The US Government responded to this competition by tying him up in court until he ran out of money and shuttered the company.

Fast forward about 170 years…

I just got done sorting through a pile of unread mail in my home.

It weighed 8.5 lbs (4kg)!

After sorting it into two piles, I found that 86% of the mail was unsolicited junk!

So here’s how to stop it.

The USPS Domestic Mail Manual section 508 part 1.1.3 “Refusal After Delivery” explains that Addressees may control delivery of their mail.

One way to do this is to write Refused near the postage (I’ve used a fat tipped fluorescent pink marker to great effect), then returning it to my mailbox with an indication that there is mail to be picked up.

When the letter carrier arrives, they see the mail piece, read the Refused note, and process it accordingly.

That’s all there is to it – and it takes a lot less of your valuable time and effort to write Refused on a letter (or you can use a Refused stamp) than it does to recycle the mail or throw it away.

Don’t you think that’d be a fitting remembrance for a guy who was bullied by the US Government?  If so, simply share this post with your friends, family, and most importantly – your neighbors!  This protest against Government bullying and junk mail will work best if people participate together.

I propose the hashtag #LysanderSpoonerDay in social media.  Please join me in spreading the word so that Lysander Spooner and the ideas he stood for are remembered across the nation.

All I ask is that you share a link to this page with your friends, and by all means, let me know if you’ll be participating!

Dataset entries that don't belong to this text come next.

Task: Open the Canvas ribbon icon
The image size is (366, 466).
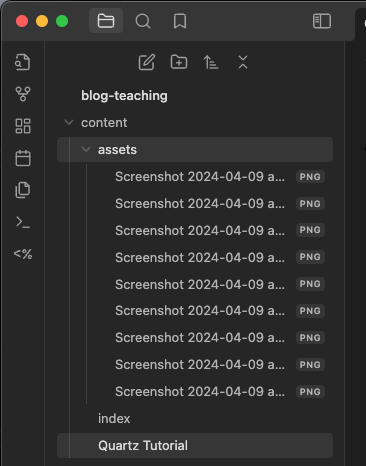Action: click(23, 126)
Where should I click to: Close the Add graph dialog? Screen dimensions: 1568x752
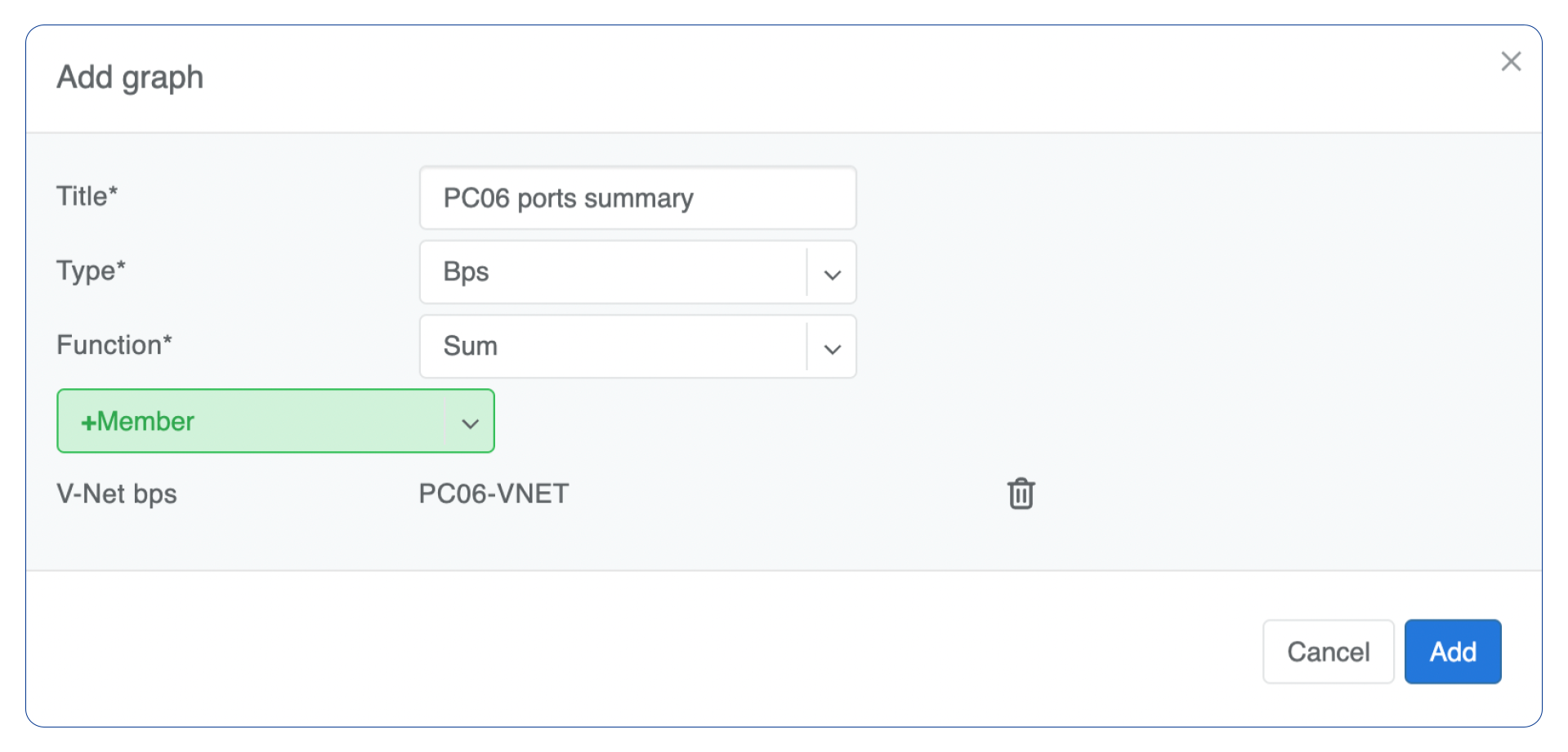1511,61
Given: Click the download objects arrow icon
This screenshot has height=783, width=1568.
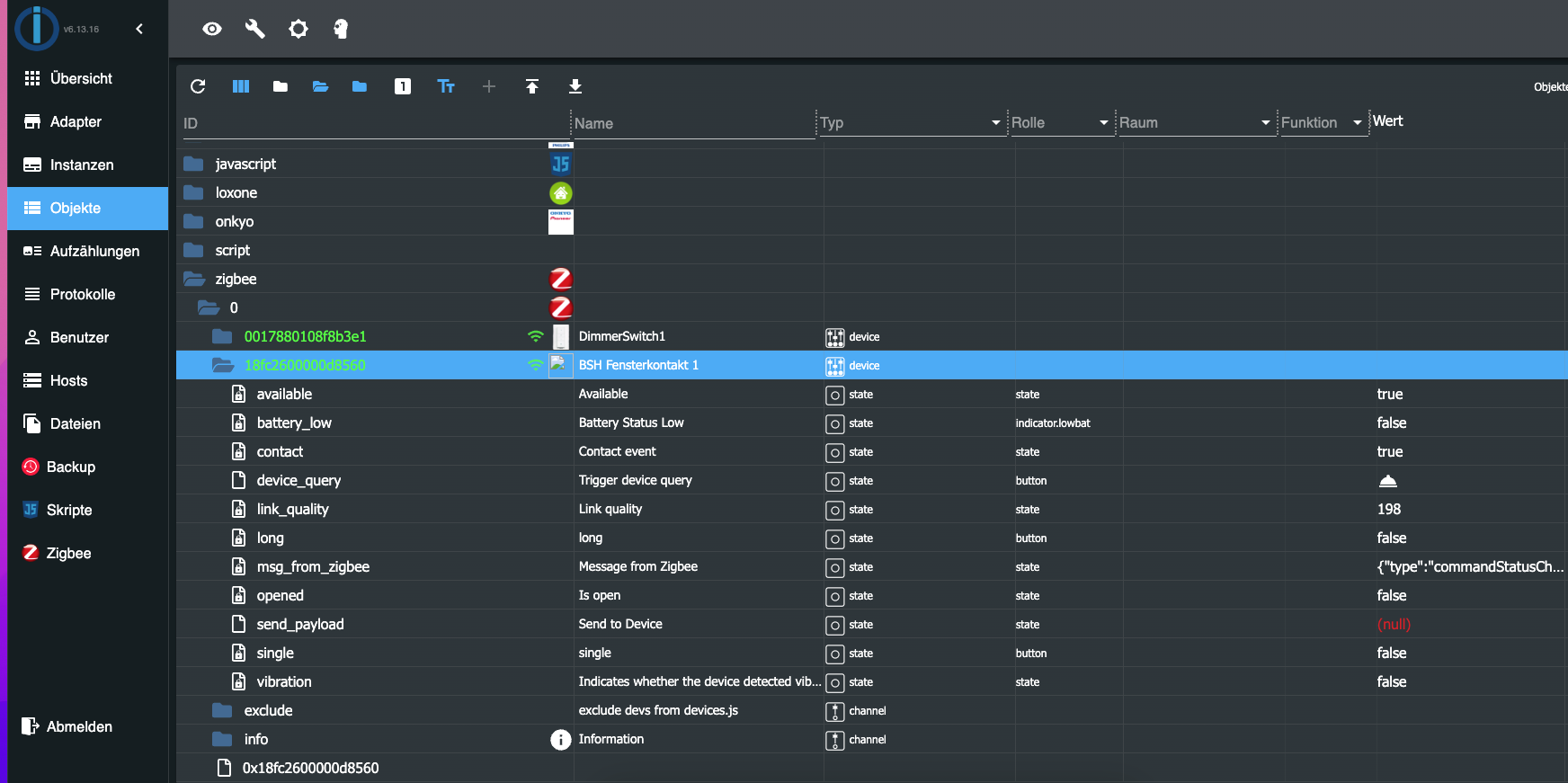Looking at the screenshot, I should click(x=575, y=86).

Some of you might be wondering, “What happens if I do this for a while – will I get in trouble? Will my letter carrier get mad at me?” For the answer to those questions, I’ve detailed my experience with refusing United States Postal Service junk mail.

My experience with refusing United States Postal Service junk mail

Earlier today I discovered that I had 8.5 lbs. of mail in my house – none of it really important as evidenced by the fact that I ignore it to no ill effect for long stretches at a time – in this case, several months.

I had been refusing my mail using the process described in the USPS Domestic Mail Manual section 508 part 1.1.3 “Refusal After Delivery”.

But how did I get that much junk if I’m refusing it?  Well, I took a break because we added a new member to our family and I honestly didn’t have time to interact with mail at all – not even enough to refuse it.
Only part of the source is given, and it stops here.